■ Brief:
Reproduce all entries verbatim, with nothing added or dropped.
── Dataset ──
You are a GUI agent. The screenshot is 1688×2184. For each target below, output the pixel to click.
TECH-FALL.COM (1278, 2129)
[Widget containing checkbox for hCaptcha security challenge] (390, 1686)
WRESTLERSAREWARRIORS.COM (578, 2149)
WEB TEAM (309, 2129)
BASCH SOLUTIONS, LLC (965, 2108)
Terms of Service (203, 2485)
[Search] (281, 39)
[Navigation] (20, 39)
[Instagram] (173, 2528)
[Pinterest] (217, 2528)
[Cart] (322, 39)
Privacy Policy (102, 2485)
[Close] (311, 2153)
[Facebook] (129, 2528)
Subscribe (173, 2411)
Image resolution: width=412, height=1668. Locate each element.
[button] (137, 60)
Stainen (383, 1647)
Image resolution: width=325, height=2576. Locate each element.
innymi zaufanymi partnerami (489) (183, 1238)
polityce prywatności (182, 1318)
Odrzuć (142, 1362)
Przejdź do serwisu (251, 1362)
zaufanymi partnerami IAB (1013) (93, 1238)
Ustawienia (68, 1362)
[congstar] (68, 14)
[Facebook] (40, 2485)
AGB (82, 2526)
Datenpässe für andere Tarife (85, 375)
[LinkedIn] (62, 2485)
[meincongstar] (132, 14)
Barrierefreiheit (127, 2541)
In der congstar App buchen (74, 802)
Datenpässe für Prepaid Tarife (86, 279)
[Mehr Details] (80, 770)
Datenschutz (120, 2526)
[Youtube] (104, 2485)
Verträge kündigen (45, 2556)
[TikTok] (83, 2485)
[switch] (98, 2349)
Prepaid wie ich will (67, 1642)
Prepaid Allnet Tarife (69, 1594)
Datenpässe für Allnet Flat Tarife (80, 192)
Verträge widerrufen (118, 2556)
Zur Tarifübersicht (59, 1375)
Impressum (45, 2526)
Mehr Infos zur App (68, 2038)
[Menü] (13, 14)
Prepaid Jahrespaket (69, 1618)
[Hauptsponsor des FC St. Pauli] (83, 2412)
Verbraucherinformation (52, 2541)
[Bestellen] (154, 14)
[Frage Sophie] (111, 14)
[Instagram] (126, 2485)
───
■ Result of the exercise:
You are a GUI agent. The screenshot is 1688×2184. For each target below, output the pixel to click.
TECH-FALL.COM (1278, 2129)
[Widget containing checkbox for hCaptcha security challenge] (390, 1686)
WRESTLERSAREWARRIORS.COM (578, 2149)
WEB TEAM (309, 2129)
BASCH SOLUTIONS, LLC (965, 2108)
Terms of Service (203, 2485)
[Search] (281, 39)
[Navigation] (20, 39)
[Instagram] (173, 2528)
[Pinterest] (217, 2528)
[Cart] (322, 39)
Privacy Policy (102, 2485)
[Close] (311, 2153)
[Facebook] (129, 2528)
Subscribe (173, 2411)
Image resolution: width=412, height=1668. Locate each element.
[button] (137, 60)
Stainen (383, 1647)
Image resolution: width=325, height=2576. Locate each element.
innymi zaufanymi partnerami (489) (183, 1238)
polityce prywatności (182, 1318)
Odrzuć (142, 1362)
Przejdź do serwisu (251, 1362)
zaufanymi partnerami IAB (1013) (93, 1238)
Ustawienia (68, 1362)
[congstar] (68, 14)
[Facebook] (40, 2485)
AGB (82, 2526)
Datenpässe für andere Tarife (85, 375)
[LinkedIn] (62, 2485)
[meincongstar] (132, 14)
Barrierefreiheit (127, 2541)
In der congstar App buchen (74, 802)
Datenpässe für Prepaid Tarife (86, 279)
[Mehr Details] (80, 770)
Datenschutz (120, 2526)
[Youtube] (104, 2485)
Verträge kündigen (45, 2556)
[TikTok] (83, 2485)
[switch] (98, 2349)
Prepaid wie ich will (67, 1642)
Prepaid Allnet Tarife (69, 1594)
Datenpässe für Allnet Flat Tarife (80, 192)
Verträge widerrufen (118, 2556)
Zur Tarifübersicht (59, 1375)
Impressum (45, 2526)
Mehr Infos zur App (68, 2038)
[Menü] (13, 14)
Prepaid Jahrespaket (69, 1618)
[Hauptsponsor des FC St. Pauli] (83, 2412)
Verbraucherinformation (52, 2541)
[Bestellen] (154, 14)
[Frage Sophie] (111, 14)
[Instagram] (126, 2485)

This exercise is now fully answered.